Nous avions, face à face, deux équipes. L'une était en rouge, l'autre en noir. Evidemment les Rouges devaient être les Espagnols, il y avait là-dessus une forme de consensus. "Allez le Chili" pensais-je par devers moi. Des clients passaient et repassaient devant l'écran, assenant au passage des "Moi, le foot, je m'en fous", ou encore "Je suis pour la paix universelle". A les entendre, jouer aux fléchettes était une manifestation d'intelligence par ces temps de Mondial. Et sans doute les Kirghizes étaient-ils de leur avis, eux qui fichaient une pâtée aux Ouzbeks loin des stades.
J'avais quelques difficultés à absorber la pinte qui se réchauffait devant moi. Excès éthylique lors du cocktail qui clôturait le colloque sur le multiculturalisme? Désir fou de me désintoxiquer? Ou présence d'ivrogne pro-Espagne qui me touchait le coude? Toujours est-il qu'après vingt minutes fut marqué le premier but. La balle passa lentement au dessus du gardien pour finir sa course mollement, mais au fond des filets. Le but ayant été marqué par un homme habillé de noir, j'en déduisis qu'il devait s'agir de la jeune star chilienne dont Le Monde parlait l'autre jour, cet homme qui disait "Le Brésil a son Pelé, l'Argentine son Maradona, et le Chili m'aura, moi."
Le supporter espagnol s'affligea. "Moi qui voyais deux zéro pour l'Espagne!" J'étais de mon côté content pour le Chili, mais d'un contentement tout intérieur. Extérieurement, je gardais un masque impénétrable. Et c'est en regardant le score qui s'affichait que j'ai compris qu'en réalité les hommes en noir étaient les Espagnols, et que c'était donc eux qui avaient marqué le premier but.

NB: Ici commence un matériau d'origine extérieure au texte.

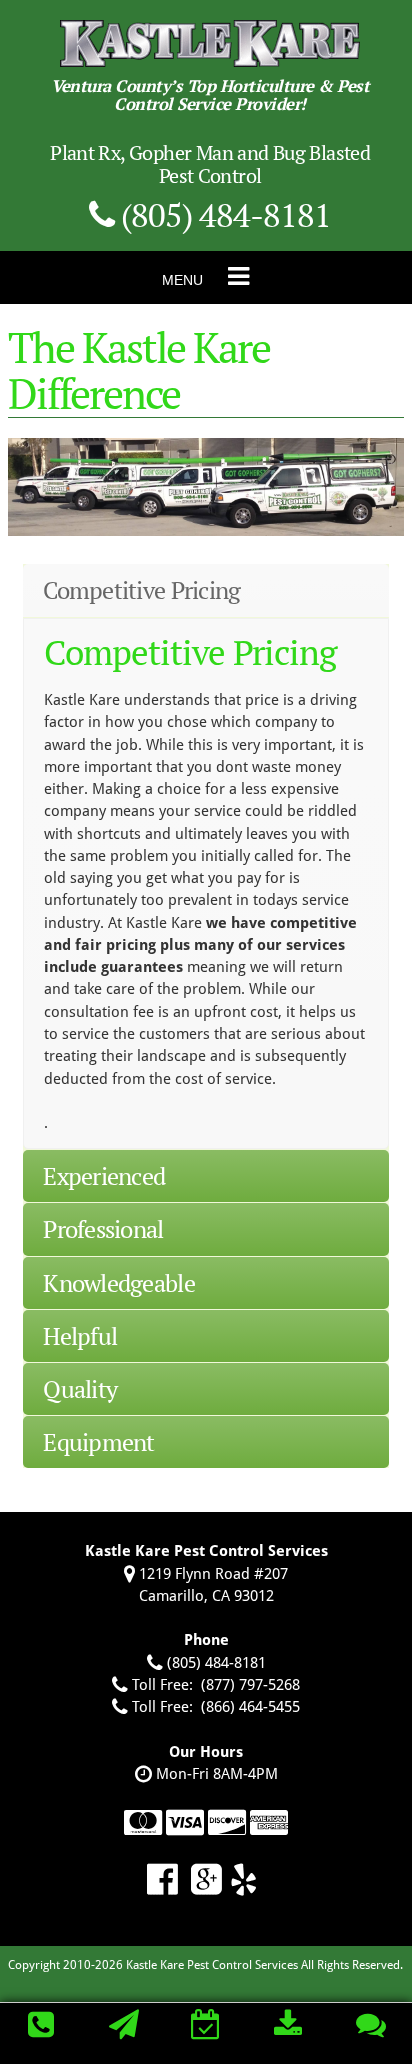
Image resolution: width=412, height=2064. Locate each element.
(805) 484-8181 (222, 214)
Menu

Il était un peu stupide de ma part d'avoir mentalement appuyé une équipe adverse à celle que je venais défendre.
Et malgré tous mes efforts je n'arrivais à extraire aucun sens, ni aucune adhésion, au spectacle qui se déroulait à l'écran et au bar.
Schopenhauer proposait d'imaginer le monde comme une gigantesque soirée où nous aurions été invités par erreur et où les maîtres de cérémonie nous présenteraient successivement tous les convives, sans que nous en connaissions aucun. "Monsieur et Madame Machin!" "Oh, enchanté de faire votre connaissance!". Il donnait cet exemple car, disait-il, ce qui nous garantit que nous sommes des vivants sur Terre, c'est notre sentiment d'exister, et non une quelconque opération intellectuelle de type cartésien dont la gigantesque soirée serait la métaphore.
Je suis rentré chez moi après ce premier but et je dois bien admettre que je n'ai rien compris à ce qui s'est déroulé; ou bien dirai-je, comme Beckett, que la chose appelée Rien s'est passée, avec la plus grande netteté formelle?
Il est six heures du matin, le jour se lève, j'organise une fête ce soir où j'ai invité le monde entier.